Arguably, four of the five threats they chose could be labeled as insider threats. When an external threat successfully gains access by exploiting an employee’s legitimate credentials via phishing or ransomware, they look like an insider. The outcomes of each threat, however, are the same - loss of personal health information (PHI) or personally identifiable information (PII), financial loss, tarnished reputation, and/or compromised patient safety.

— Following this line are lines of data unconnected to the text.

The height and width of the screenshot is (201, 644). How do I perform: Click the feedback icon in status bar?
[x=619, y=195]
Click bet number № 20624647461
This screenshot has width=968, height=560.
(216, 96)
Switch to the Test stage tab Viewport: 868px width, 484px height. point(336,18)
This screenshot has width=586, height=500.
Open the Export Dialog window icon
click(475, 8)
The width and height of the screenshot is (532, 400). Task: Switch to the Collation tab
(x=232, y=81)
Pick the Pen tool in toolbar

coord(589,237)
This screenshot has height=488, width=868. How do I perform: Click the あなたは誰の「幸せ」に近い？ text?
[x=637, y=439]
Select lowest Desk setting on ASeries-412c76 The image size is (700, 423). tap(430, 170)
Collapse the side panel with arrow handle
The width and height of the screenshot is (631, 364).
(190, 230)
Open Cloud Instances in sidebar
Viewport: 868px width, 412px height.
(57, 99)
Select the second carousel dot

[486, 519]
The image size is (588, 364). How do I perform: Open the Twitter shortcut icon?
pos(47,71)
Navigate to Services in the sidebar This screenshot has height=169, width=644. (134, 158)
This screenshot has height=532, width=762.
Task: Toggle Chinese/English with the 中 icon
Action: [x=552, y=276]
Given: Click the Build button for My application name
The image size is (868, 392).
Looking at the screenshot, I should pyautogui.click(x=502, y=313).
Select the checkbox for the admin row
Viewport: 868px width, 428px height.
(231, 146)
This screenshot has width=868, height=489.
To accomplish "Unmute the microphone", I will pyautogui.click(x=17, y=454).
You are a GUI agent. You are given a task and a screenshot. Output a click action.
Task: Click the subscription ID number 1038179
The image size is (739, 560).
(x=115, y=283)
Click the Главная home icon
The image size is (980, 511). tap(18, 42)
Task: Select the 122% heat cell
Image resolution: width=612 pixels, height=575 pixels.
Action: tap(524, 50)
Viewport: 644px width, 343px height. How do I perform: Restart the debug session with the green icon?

Other threat and loss examples include:
- e-mail and unencrypted mobile storage, resulting in data breaches;
- employees or others inappropriately viewing and/or using patient information;
- socially engineered insiders giving the external hacker insider accesses, including banking information;
- patients given the wrong medicines or treatment because of incorrect data in the file;
- patients taking their business to a competitor; or
- unauthorized persons (internal or external) gaining remote control of a medical device and compromising patient safety.
Not just an IT problem
The report correctly highlights that this is “not simply an IT problem.” It never has been. Whether addressing an insider threat or network protection, the solution requires a human-centric approach. We expect our caregivers to be knowledgeable, well trained, compassionate and caring. We should expect the same from the solution to this problem. After all, the root of the issue is human beings.
Training and awareness, auditing, data loss prevention, and privileged access management are critical and basic steps (countermeasures) that are well tested and beneficial for any organization. They are easily scaled to fit the needs of the business. For example, small medical practices benefit most from training and awareness and outsourcing fundamental security protections, while large healthcare organizations need a formal Insider Threat program. For the protection of connected medical devices, they may also benefit from the use of cross domain technology used in the government and being explored in the operations technology (OT) world.